高橋浩一 著『「口べた」でもなぜか伝わる東大の話し方』
(ダイヤモンド社、2023年)

 人前で話すのは苦手意識があります。緊張します。三浦さやか 著『ごく普通のOLが1億円を生み出した「聞き方・話し方」』など、話し方についての本を何冊か読んで勉強していますが、今回は本書で勉強させていただきました。
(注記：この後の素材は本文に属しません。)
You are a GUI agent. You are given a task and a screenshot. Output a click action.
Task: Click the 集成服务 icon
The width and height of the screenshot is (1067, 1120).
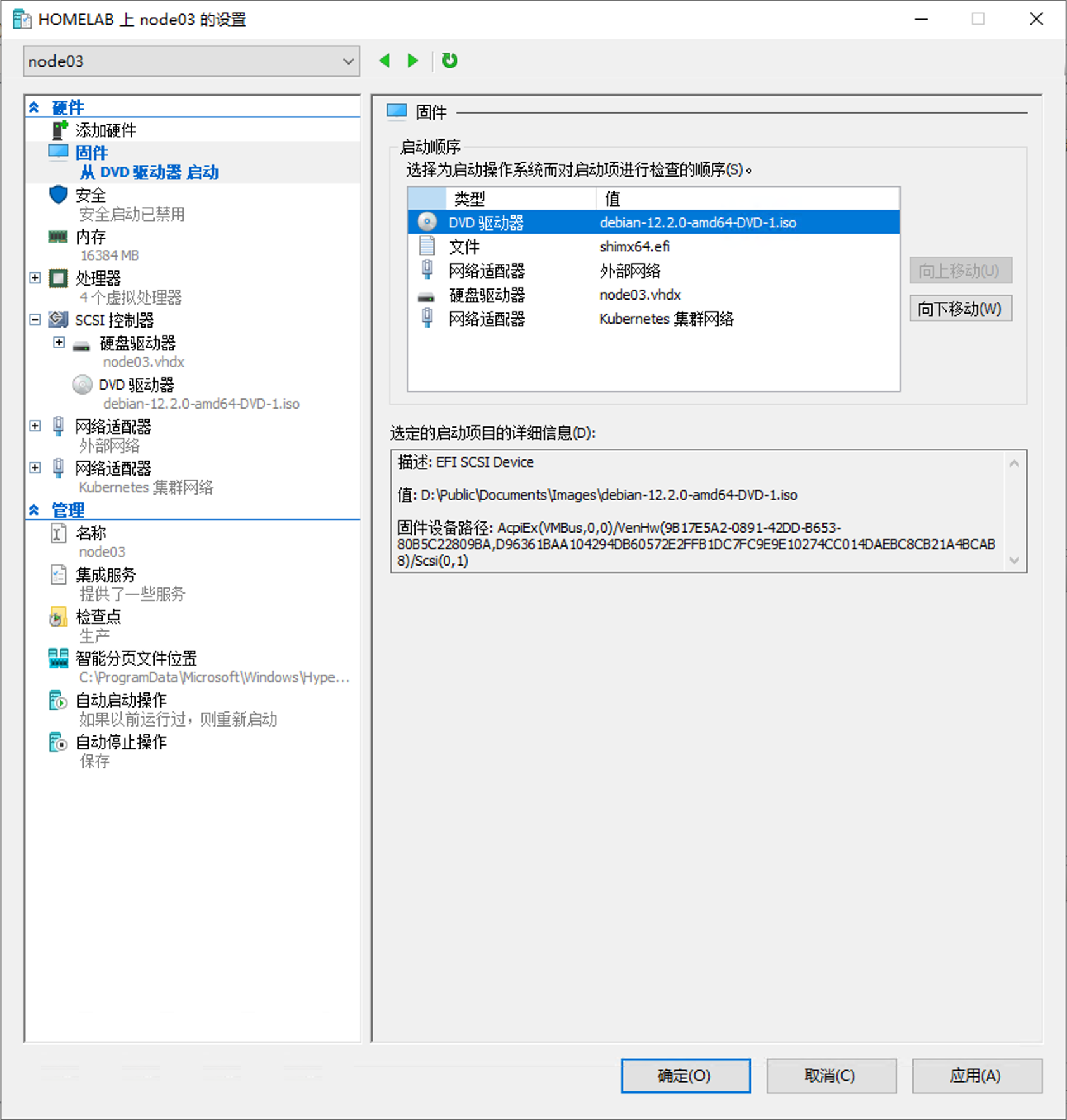point(58,575)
 本書の著者、高橋浩一さんはTORiX株式会社の代表取締役をされています。この会社は、話し方、伝え方に困っている人たちの役に立ちたいという思いから設立されたそうです。高橋さんご自身が、かつては「口べた」だったそうですが、今では得意分野になったそうで、「口べた」を克服した経験、自ら開発したメソッドを本書で解説してくれています。内容が豊富でしたが、今回は「話し方」のポイントとして、次の4点を抽出しました。

1. 相手から「ノー」を食らわないことを考えて話す

 著者の高橋さんは「相手の脳ミソに逆らわない話し方」というものがあると言います(12ページ)。高橋さんは脳科学がご専門というわけではありませんが、数々の脳科学の参考書から、本能をつかさどる「古い脳」と理性をつかさどる「新しい脳」を解説しています(34ページ)。そして、相手の本能と理性、両方から「ノー」を食らってしまうと、相手に自分の意思は伝わらず、相手に動いてもらえないことになってしまうと述べています。
 「古い脳」は、反射的に「危険」と判断しガードすることが得意です。「業界初」「今すぐ」「提案」などの言葉は「古い脳」が「ノー」を出す可能性がある「落とし穴」ワードですので、使い方、使う場面に工夫が必要という高橋さんの指摘(36ページ)は、私は今まで意識していなかったので気をつけようと思いました。

2. 相手のタイプを見極める

 人は迷ったら「動かず、今のままでいる」選択をするので(43ページ)、相手にとっての「イエス」を考えて積極的に打ち出す必要があります。
 それは「相手のタイプを見極める」ということでもあります。高橋さんは①論理タイプ、②感情タイプ、③政治タイプ、という3つのタイプを示しています(54ページ)。私は、こういう分け方を今まで知りませんでした。特に③は、「自分の意見を持たず人の意見で決断する人」と定義されていて(55ページ)、「そういえば、そういう人もいるな」と思いました。
 そして、①論理タイプは、メリットや一貫性が大事、②感情タイプは、本音や一体感が大事、③政治タイプは、「みんな」や「権威」が大事なのだという高橋さんの指摘(57ページ)は、とても明快な分け方で、勉強になりました。
 もちろん、相手は①②③のどのタイプなのかを見極めるのが難しそうだな、経験が必要だなと思いました。しかし、こういうことを何も知らないよりも、知っているほうがいいのだろうな、と思いました。

3.「枕詞」は超重要

 人と話すとき、会話の冒頭に言う一言が「枕詞」です。しかし、私は今まで「枕詞」を全然意識して使ってきませんでした。いきなり、用件を言ってしまっていた気がします。こういうところに、話し方の苦手意識の原因があるのかも知れないと気付きました。
「枕詞」を使うと、相手も心の準備をして聞くことができるので、とても重要です(139ページ)。

4. 「話す順番」と情報量を調節する

 本書を読んで「枕詞+結論+理由」を意識して話せばいいということが分かりました。ですが、順番は、ケースバイケースでアレンジする必要がある(138ページ)。結論より先に理由を述べたほうがよい場合もありそうです。それから情報量をコンパクトにまとめる(142ページ)というのも大事だと思いました。たしかに、話が長いと何を言いたいのか分からないということがあります。気をつけたいと思いました。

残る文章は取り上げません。